Help with fixing a script

Posted on 2011-02-10
3
396 Views
Last Modified: 2012-05-11
Hi,

Can someone please provide a working version of this script? I can't seem to figure out how to make this work. Also, if there is a better way to do this with another language that will return the same output, that would be great as well.

The main function of the script is to take a file as input (keyword.txt) with keywords on each line (space delimited) overlap it with Unix built in dictionary and output only keywords that are found in the dictionary. (At least that's my understanding of it)

Thanks

main.sh
#!/bin/sh
cat $1 | tr A-Z a-z| grep keyword | cat -v|\
sed  -e 's/\([a-z]\+\.\)\+\(com\|org\|net\)[^ ]*//g' -e 's/[^a-z ]/ /g' -e 's/[         ]\+/ /g' |\
awk '{j=-1;for (i=1;i<=NF;i++)if(length($i) < 3 || match($i,"^with$|^from$|^txt$|^and$|^for$|^the$|^com$") ) $i="";print }'|\
sed -e 's/^[        ]\+//g'|\
awk '(NF>2) {j=-1;for (i=1;i<NF;i++) if($i=="keyword"){ j=i;i=1000;};if(j>0) {if(j==1) j++;if(j==NF) j--;k=j-1;l=j+1; print $k "\t" $j "\t" $l;}}'|\
sort -u |sh ll.sh |sort -k +3|sh llc.sh |sort


llc.sh

#!/bin/sh
olda=""
while read c b a
do
if [ "$a" != "$olda" ]
 then
grep -q "^$a" /usr/share/dict/words >/dell/null
  valid=$?
 fi
 olda=$a
 [ $valid  -eq 0 ] && echo -e "$c\t$b\t$a"
 done
 

ll.sh

#!/bin/sh
olda=""
while read a b c
do
if [ "$a" != "$olda" ]
 then
grep -q "^$a" /usr/share/dict/words >/dell/null
  valid=$?
 fi
 olda=$a
 [ $valid  -eq 0 ] && echo -e "$a\t$b\t$c"
 done
 
0
Comment
Question by:faithless1
  • 2
3 Comments
 
LVL 19

Accepted Solution

by:
simon3270 earned 500 total points
ID: 34870123
What this script appears to do is take the input file, remove any web addresses (text followed by a dot followed by com, net or org), any non-alphabetic characters some common words (with, from, txt, and, for, the and com) and any 1- or 2-character words.

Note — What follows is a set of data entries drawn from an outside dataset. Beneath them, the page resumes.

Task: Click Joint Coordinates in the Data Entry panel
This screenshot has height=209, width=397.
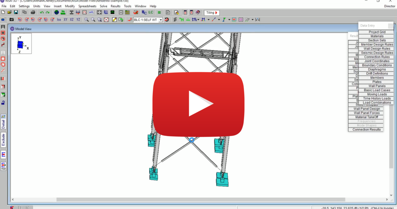Action: pos(376,61)
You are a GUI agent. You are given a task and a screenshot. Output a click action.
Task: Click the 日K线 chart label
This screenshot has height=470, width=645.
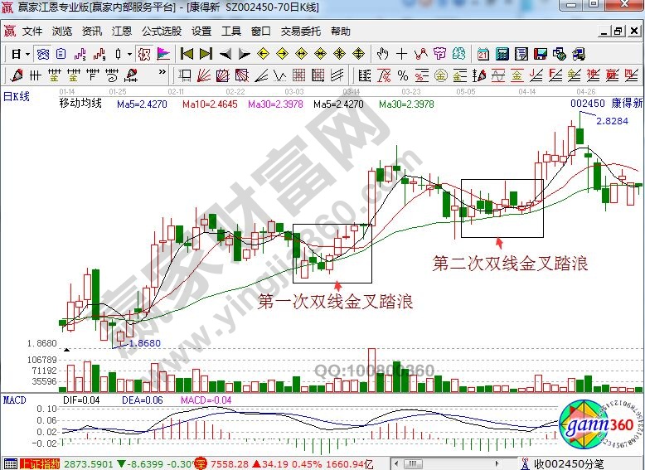point(16,97)
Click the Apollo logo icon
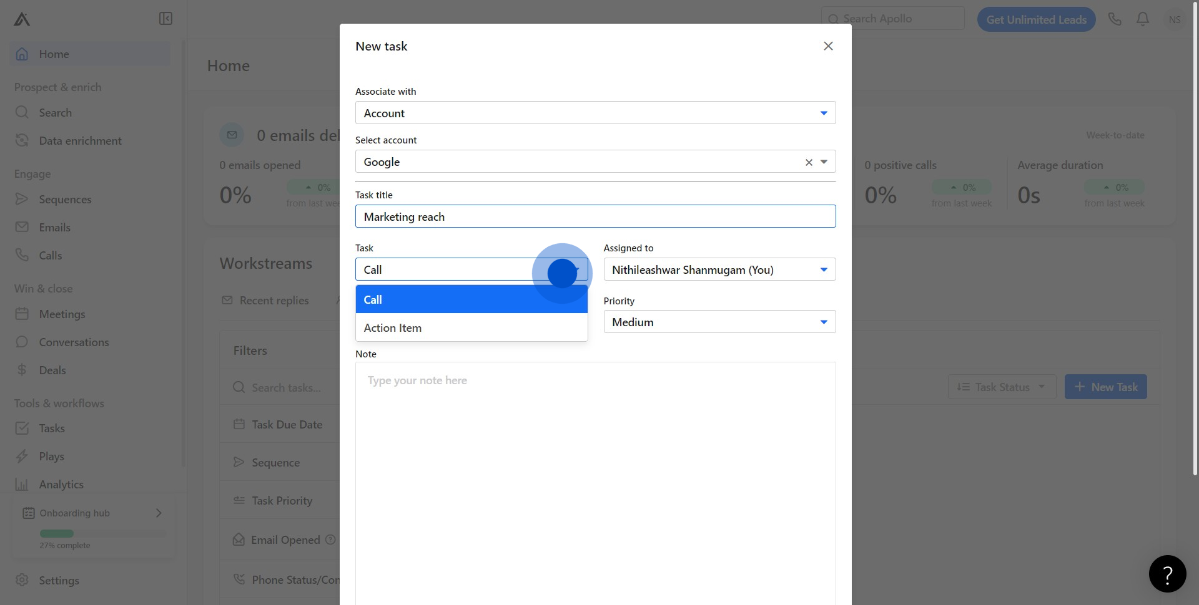The height and width of the screenshot is (605, 1199). [x=22, y=19]
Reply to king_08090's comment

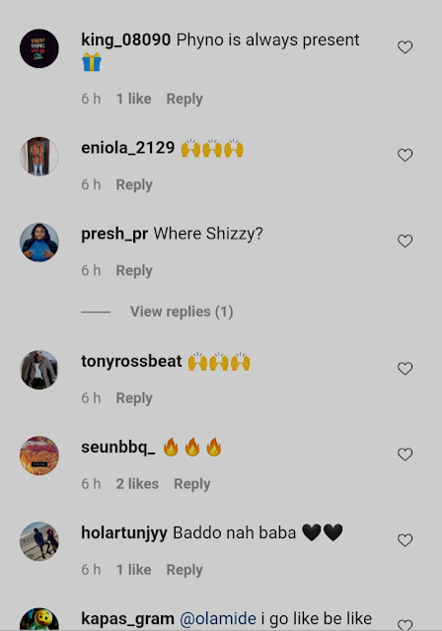(x=184, y=99)
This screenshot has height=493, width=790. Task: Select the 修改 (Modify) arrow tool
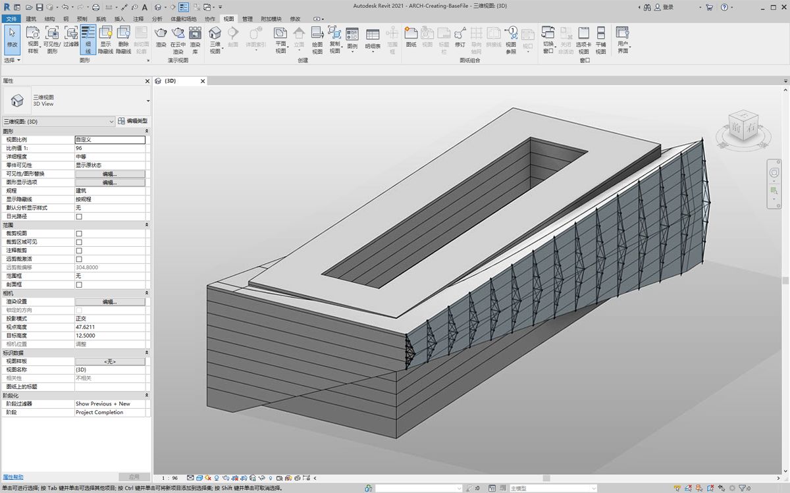pos(12,38)
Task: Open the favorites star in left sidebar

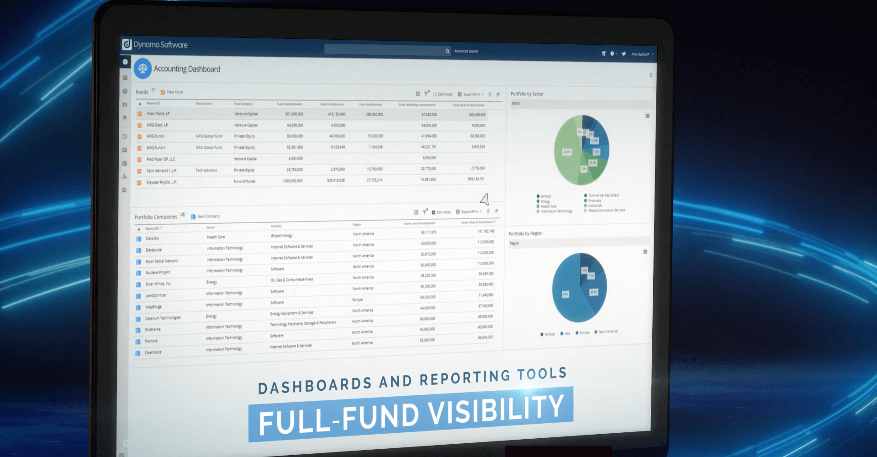Action: click(125, 117)
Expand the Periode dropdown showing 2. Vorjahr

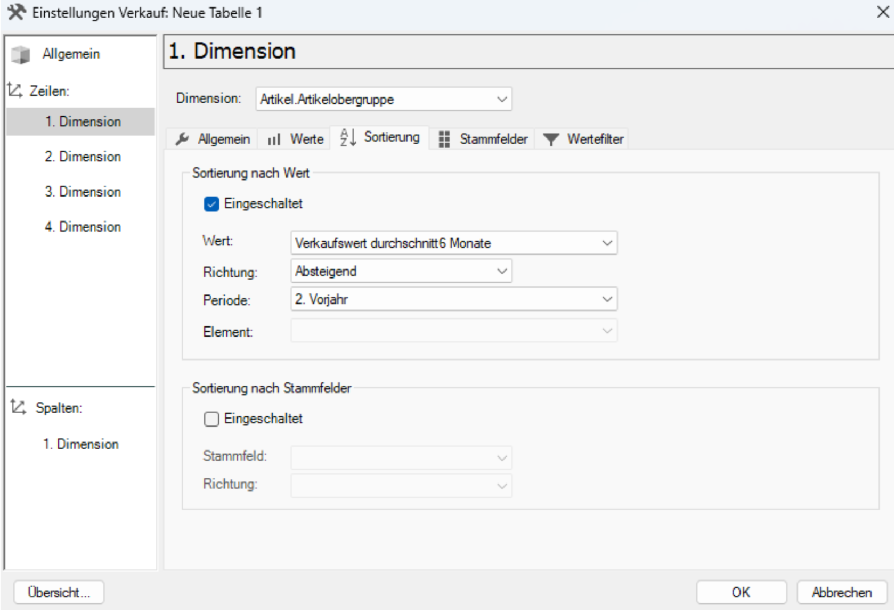[454, 299]
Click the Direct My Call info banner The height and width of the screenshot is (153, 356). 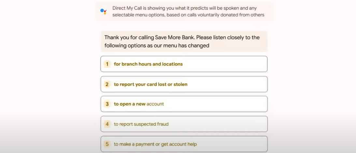click(184, 11)
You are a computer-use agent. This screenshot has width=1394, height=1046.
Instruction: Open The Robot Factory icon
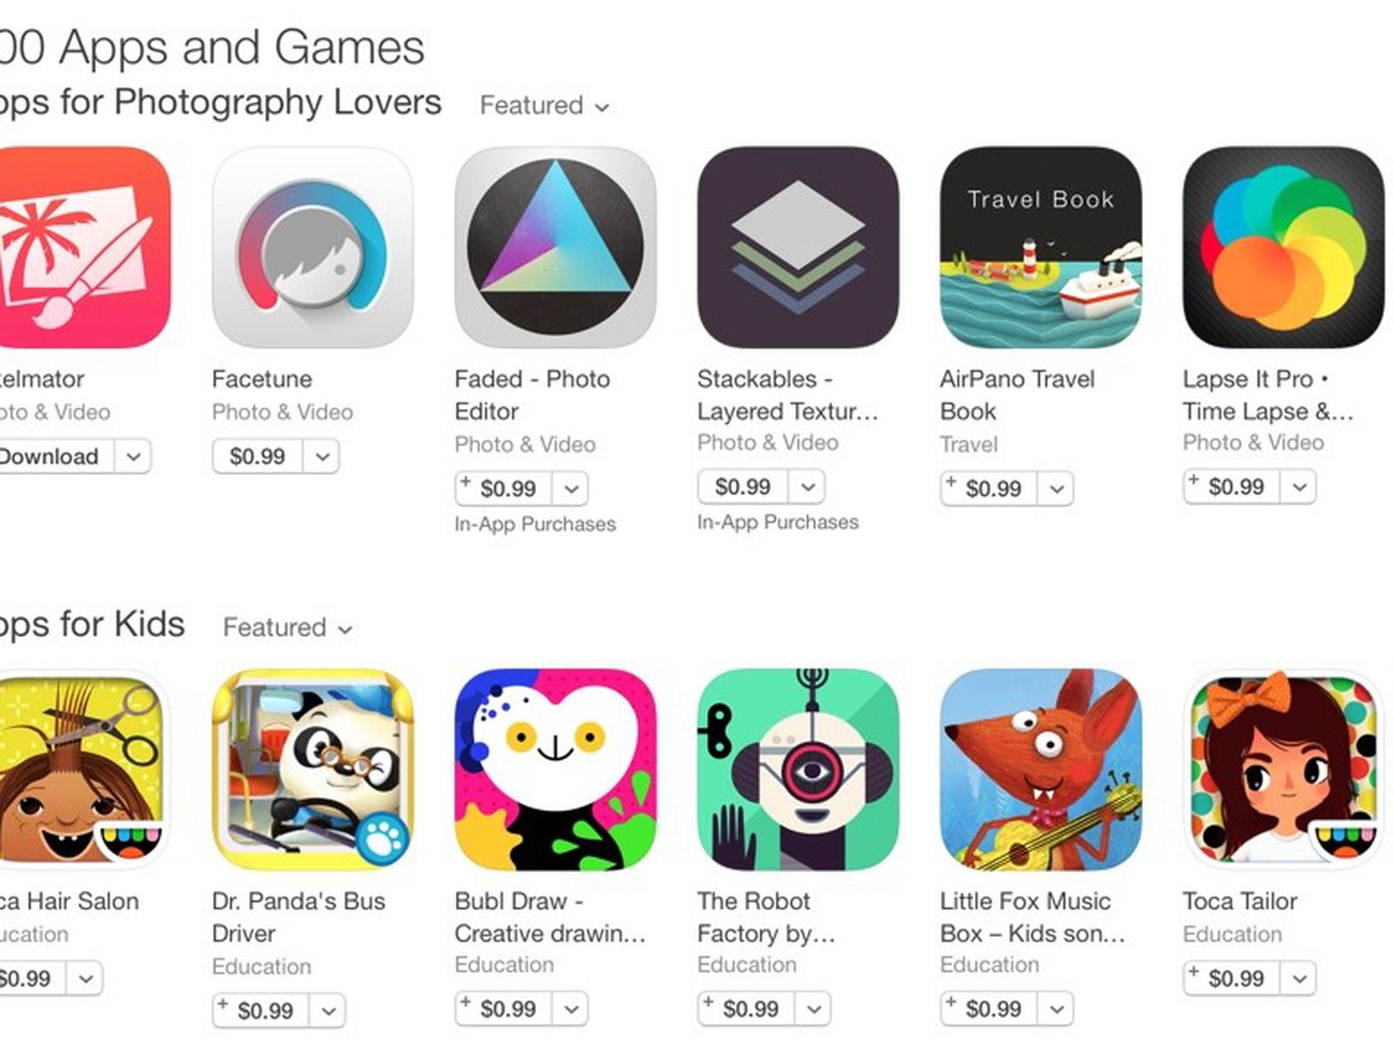pos(798,770)
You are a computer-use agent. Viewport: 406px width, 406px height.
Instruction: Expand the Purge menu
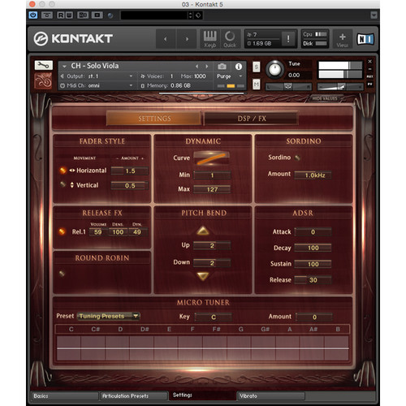pyautogui.click(x=229, y=76)
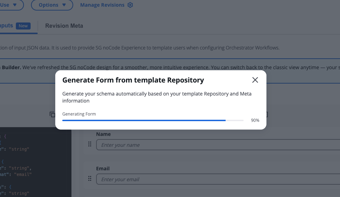Open the Manage Revisions link
The image size is (340, 197).
pyautogui.click(x=102, y=5)
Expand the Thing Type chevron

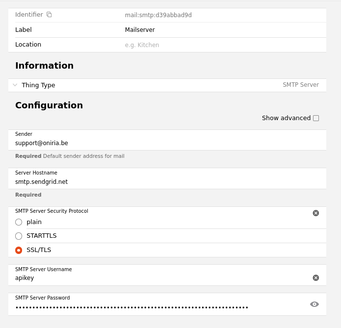(15, 85)
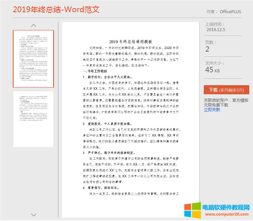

It then looks for the first word "keyword" on the line, and prints out the word before and after it (or the two words after it if it is the first word on the line), so three words.  It was supposed to print out the last three words if "keyword" was last on the line, but the "if (i" loop stops before the last field.

It then prints out the three words if the first and third word (usually either side of "keyword") are in the dictionary.  To save effort, it doesn't check the dictionary if a word is repeated, just uses the previous result.

There are some scripting changes I would make to the provided scripts:
- "/dell/null" should be /dev/null, and is anyway not required since you are using "grep -q" which doesn't produce any output.
- the pattern you are looking for in the dictionary needs a trailing "$" to mark the end of the word - otherwise if will treat a prefix as a valid word (e.g. "produc" will appear to be a valid word because it is a prefix of "produce")
- In main.sh, the second awk should be "for (i=1;i<=NF;i++) {", not "for (i=1;i<NF;i++) {", so that "keyword" at the end of the line is matched.
- The way of stopping that "for (i=1;" loop (setting i to 1000) is untidy - it would fail if there were more than 1000 fields on the line, and is just a bit obscure.  Just put "next;" after you have printed out that first keyword.
- When checking for .com, .net and .org, you should include 0-9 in your pattern, in case the domain name ends with a digit.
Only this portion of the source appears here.